This is one peculiar book. Despite the nice picture here of the 1950s Puffin edition, I actually read Persephone's recent re-issue, which I have had lying around for ages and can't now remember why I ordered it. I must have read something very positive on someone's blog, I suppose, and as I do enjoy reading classic children's literature from time to time, I probably thought I'd enjoy it.
Well -- I can't say that I didn't, though I was rather troubled by the flaws in the plot. The central premise is great -- five children, aged between thirteen and seven, find themselves parent-less and homeless, and end up living in a very primitive barn and fending for themselves. This is, of course, what makes the novel so powerful and memorable, for much the same reasons as Robinson Crusoe has continued to attract readers for two hundred years -- you wonder how they will cope, and you wonder how you would cope in the same situation.
These kids, of course, cope remarkably well, mainly because the two oldest, thirteen year old Susan and eleven year old Bob, immediately take on the parental roles. And, since this was written in 1938 and republished in the 50s, those roles are extremely well defined along gender boundaries. Sue is an extraordinarily capable and cheerful girl, who barely complains about the fact that she has to get up earlier than anyone else and light the fire, make the breakfast, get everyone washed and ready for school -- not to mention the fact that she goes to the local farm once at week to do the weekly wash, which means she has to get up at 4am, or that she also has a part-time job doing the accounts for the village baker, who pays her in stale bread. As for Bob, he's extremely handy and can mend things and carry things, and even carve the joint should there be one, which in fact there never is. Because these kids are living well below the poverty line and unless someone gives them a handout their staple food seems to be bread and dripping. Luckily they meet a tramp who teaches them to cook rabbits in clay (their fur and skin come off when you pull the cooked clay off) and the nice schoolteacher shows them how to make a haybox (a sort of primitive slow cooker) into which they can put a stew or some porridge. They fix up the barn very nicely, cleaning it and whitewashing it themselves and installing some basic furniture, but all they have is a cold tap and a cooker but no oven. As for the lavatory -- well, Graham draws a veil over that so goodness knows what they do -- a bucket? a hole in the ground outside? Maybe there's a primitive outside one that Graham is too polite to mention -- I do hope so, anyway.

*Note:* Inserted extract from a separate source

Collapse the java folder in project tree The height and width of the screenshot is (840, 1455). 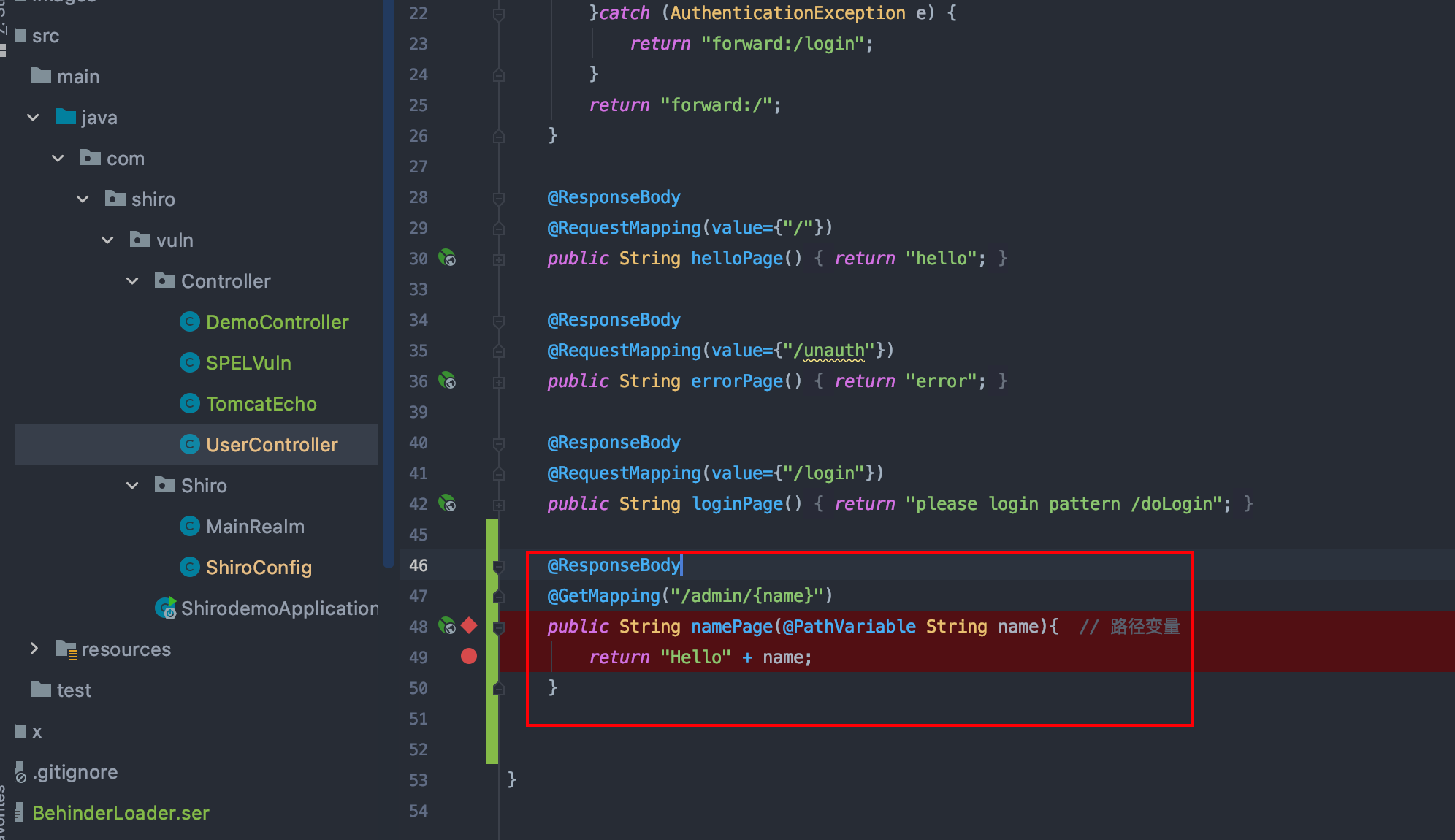pos(33,118)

All this is really fascinating and quite unforgettable, but the whole plot depends on some really shaky foundations. First and foremost, all this happens because of the absence of the parents. Initially this is got over rather perfunctorily quite early on by the illness in some foreign part or other of Mother's mother -- Mother and Daddy immediately decide to fly over there to sort it out, apparently untroubled by leaving the kids despite the fact that they have no idea when they will get back. Then they simply disappear -- their plane is believed to have crashed but nobody has any idea where or why, and nobody takes any trouble to investigate. The children don't know this at first and in fact it's not clear how and when they find out, but they take it so well that it doesn't appear in any way to change the even tenor of their lives. And when they do reappear at the end (sorry, that's a spoiler) their explanation is so extremely dodgy that it strains credibility beyond breaking point, involving a remote mountain village, a mad old man, and double loss of memory. Then there's the move to the barn, engineered because the owner of their rented house wants to sell it (just about credible) and the astonishing fact that nobody in the village seems to be in the least bit inclined to help or even sympathise with these apparent orphans, apart from the nasty District Visitor who wants to split them all up and send them to orphanages or foster homes.

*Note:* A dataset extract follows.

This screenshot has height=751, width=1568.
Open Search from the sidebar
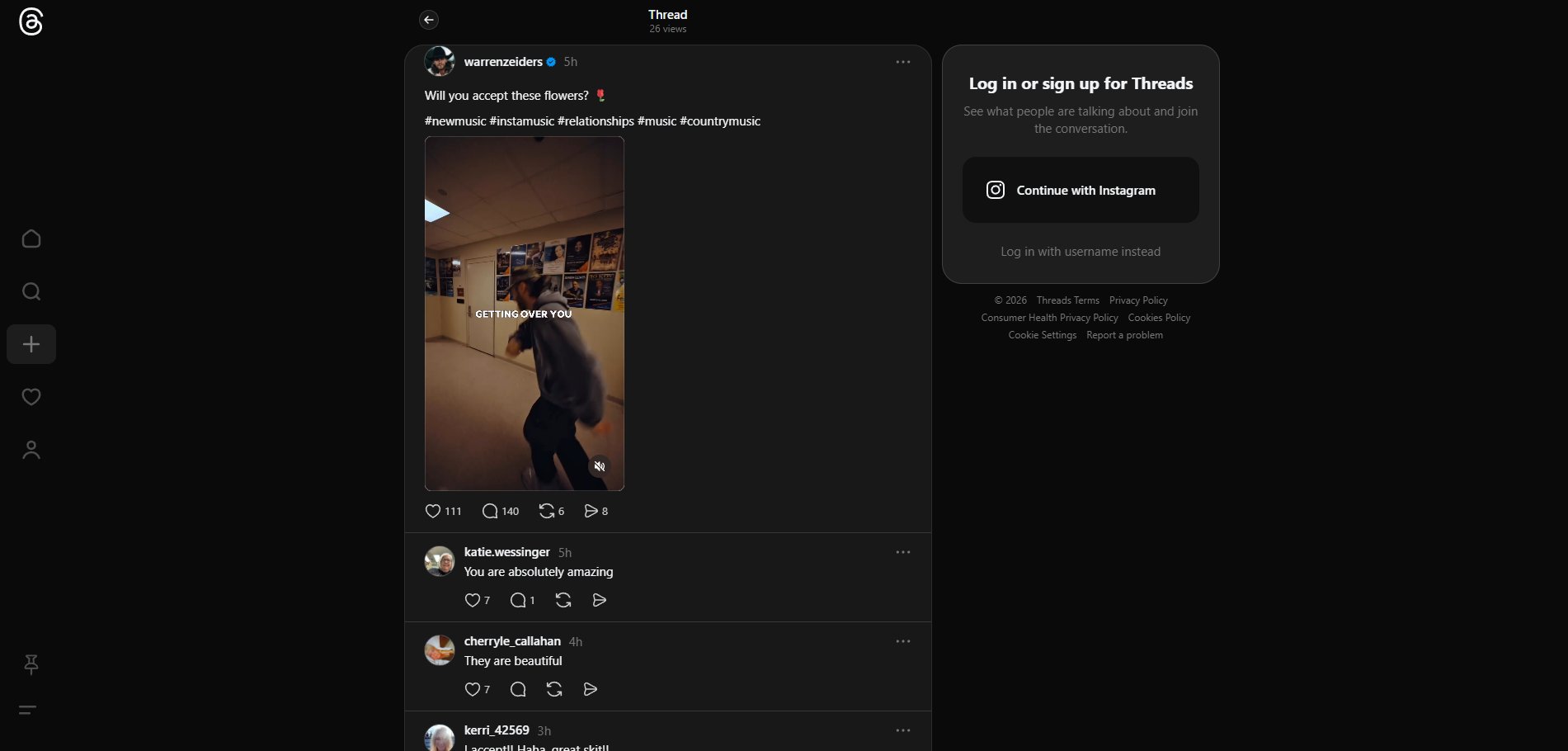31,291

Somehow or other, though, all this doesn't really matter in the end. Because despite all the quibbles and the implausibilities, this is a story of heroism in extreme circumstances and let's face it, that's always going to be a winner. And these kids, though wonderfully capable and admirable in so many ways, are essentially human and make mistakes, have bad moods (not many) and quarrel with each other (not often). Little Alice, the youngest, is interesting because she doesn't cope nearly as well as the rest of them -- too young to really contribute much, she gets bored and cross and miserable and is, in fact, not all that likeable but entirely believable.
Could any kids today survive in similar circumstances? Could kids in the 1930s or the 1950s really have coped this well? These are the questions you'll be asking yourself if you read this book. And presumably it was somebody asking something along these lines that made me want to read it in the first place. And I'm glad I did.